Apparemment logique, cet argument est profondément mystificateur car le «vrai» message qui en découle est qu’il faut avant tout garantir une gestion économiquement rentable de l’eau si l’on veut disposer des énormes capitaux financiers privés nécessaires pour contrecarrer la rareté de l’eau, la finance publique étant incapable d’y faire face. Si la rentabilité est assurée, affirment-ils, l’économie mondiale trouvera les ressources financières et on pourra permettre à tous l’accès à l’eau moyennant, évidemment, paiement et un prix de l’eau abordable et croissant au prix du marché. Au contraire, affirment-ils aussi, si l’on met à l’avant-scène le droit universel à l’eau, qui plus est sur la base du principe de la gratuité du droit, les capitaux privés fuiront sous forme d’évasion fiscale et d’orientation vers d’autres secteurs rentables.

Une escroquerie

Cette opposition entre «ressource» et «droit» appliquée à l’eau est tout simplement une escroquerie scientifique et politique. En réalité, les groupes sociaux dominants riches ainsi que les grandes entreprises transnationales industrielles et commerciaux ne veulent pas partager la prise en charge du droit à la vie de tous les êtres humains et le droit du vivant de notre Planète. Ce qui intéresse les industries informatiques et des télécommunications, dont les besoins en eau de très grande pureté sont considérables, c’est qu’elles puissent continuer à inonder le monde de iPad, iPhone, ordinateurs et téléphones mobiles.

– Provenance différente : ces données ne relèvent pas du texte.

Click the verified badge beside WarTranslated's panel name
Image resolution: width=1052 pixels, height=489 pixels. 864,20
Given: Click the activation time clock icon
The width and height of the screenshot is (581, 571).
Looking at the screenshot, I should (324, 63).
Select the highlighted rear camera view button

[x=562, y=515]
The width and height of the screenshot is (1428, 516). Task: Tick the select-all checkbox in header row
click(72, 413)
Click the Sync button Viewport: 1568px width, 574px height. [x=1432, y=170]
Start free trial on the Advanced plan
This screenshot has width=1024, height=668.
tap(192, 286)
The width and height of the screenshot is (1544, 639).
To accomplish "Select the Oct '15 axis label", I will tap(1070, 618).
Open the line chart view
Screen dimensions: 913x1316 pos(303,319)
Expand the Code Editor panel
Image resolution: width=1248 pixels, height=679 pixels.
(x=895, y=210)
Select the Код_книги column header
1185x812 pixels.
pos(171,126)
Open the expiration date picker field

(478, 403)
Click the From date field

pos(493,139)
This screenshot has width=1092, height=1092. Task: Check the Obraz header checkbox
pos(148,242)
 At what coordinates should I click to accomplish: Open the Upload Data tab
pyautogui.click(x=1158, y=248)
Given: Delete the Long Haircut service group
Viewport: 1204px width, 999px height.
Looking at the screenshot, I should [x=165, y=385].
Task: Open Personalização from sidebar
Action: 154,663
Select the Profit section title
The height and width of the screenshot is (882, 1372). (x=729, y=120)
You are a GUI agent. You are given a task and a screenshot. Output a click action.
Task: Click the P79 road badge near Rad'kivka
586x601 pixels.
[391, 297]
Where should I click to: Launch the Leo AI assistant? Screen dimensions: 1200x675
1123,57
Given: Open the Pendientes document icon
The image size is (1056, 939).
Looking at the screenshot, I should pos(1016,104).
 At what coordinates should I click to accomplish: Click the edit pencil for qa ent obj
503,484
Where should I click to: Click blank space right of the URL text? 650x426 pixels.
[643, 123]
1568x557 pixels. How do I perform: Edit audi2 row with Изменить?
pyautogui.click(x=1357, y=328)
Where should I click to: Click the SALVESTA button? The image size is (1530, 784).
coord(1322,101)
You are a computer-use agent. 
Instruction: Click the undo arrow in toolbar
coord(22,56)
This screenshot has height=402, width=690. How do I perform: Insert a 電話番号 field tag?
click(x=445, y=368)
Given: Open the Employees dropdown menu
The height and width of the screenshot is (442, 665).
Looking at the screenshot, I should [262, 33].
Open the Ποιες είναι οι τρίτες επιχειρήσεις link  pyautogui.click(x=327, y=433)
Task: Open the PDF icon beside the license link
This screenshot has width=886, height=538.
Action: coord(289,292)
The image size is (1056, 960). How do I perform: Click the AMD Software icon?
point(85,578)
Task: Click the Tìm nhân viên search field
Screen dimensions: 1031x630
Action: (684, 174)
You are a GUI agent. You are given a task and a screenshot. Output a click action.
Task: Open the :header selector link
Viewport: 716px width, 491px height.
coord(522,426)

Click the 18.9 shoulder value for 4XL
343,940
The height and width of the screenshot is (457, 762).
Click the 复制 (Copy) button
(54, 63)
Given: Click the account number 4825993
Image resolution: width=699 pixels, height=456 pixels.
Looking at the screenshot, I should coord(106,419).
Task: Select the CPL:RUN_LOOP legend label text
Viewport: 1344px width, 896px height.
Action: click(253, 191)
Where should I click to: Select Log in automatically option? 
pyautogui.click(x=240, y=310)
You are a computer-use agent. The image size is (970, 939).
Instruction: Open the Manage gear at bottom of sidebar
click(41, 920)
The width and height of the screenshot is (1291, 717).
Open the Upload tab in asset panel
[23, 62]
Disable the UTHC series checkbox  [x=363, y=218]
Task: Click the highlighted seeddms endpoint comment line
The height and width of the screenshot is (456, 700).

Le fait qu’il y ait davantage de personnes  ayant accès aux téléphones mobiles qu’aux toilettes ne constitue pas un problème, du moins pour elles, bien que l’on sache qu’on peut vivre sans iPad ou téléphones mobiles alors que, d’après l’UNICEF, cinq mille enfants meurent chaque jour à cause de maladies dues au manque d’accès à l’eau.

De même, Coca-Cola s’inquiète de la pénurie croissante d’eau parce que l’eau est sa principale matière première et elle craint une aggravation de la crise de l’eau. C’est pour cette raison qu’elle cherche à introduire des techniques permettant de diminuer ses besoins d’eau pour pouvoir maintenir sa capacité de produire toujours plus de boissons (en 2008 elle a employé 831 millions de litres par jour, suffisant pour alimenter en Europe une ville de plus de 2 millions d’habitants). Le même discours vaut pour Nestlé, Danone, Pepsi-Cola, Buitoni, Inbev, Monsanto, Syngenta, General Electric, Unilever, BASF ainsi que Alcoa, Rio Tinto (on sait que les industries minières figurent parmi les plus gros utilisateurs d’eau).

Même les compagnies d’assurance sont préoccupées par l’augmentation en nombre et intensité des catastrophes liées aux sécheresses et inondations. Aucune de ces entreprises ne s’active dans le domaine de l’eau en raison d’une passion soudaine pour l’environnement ou par souci de permettre à tout le monde d’avoir accès à l’eau. Pas d’altruisme ni d’écologisme.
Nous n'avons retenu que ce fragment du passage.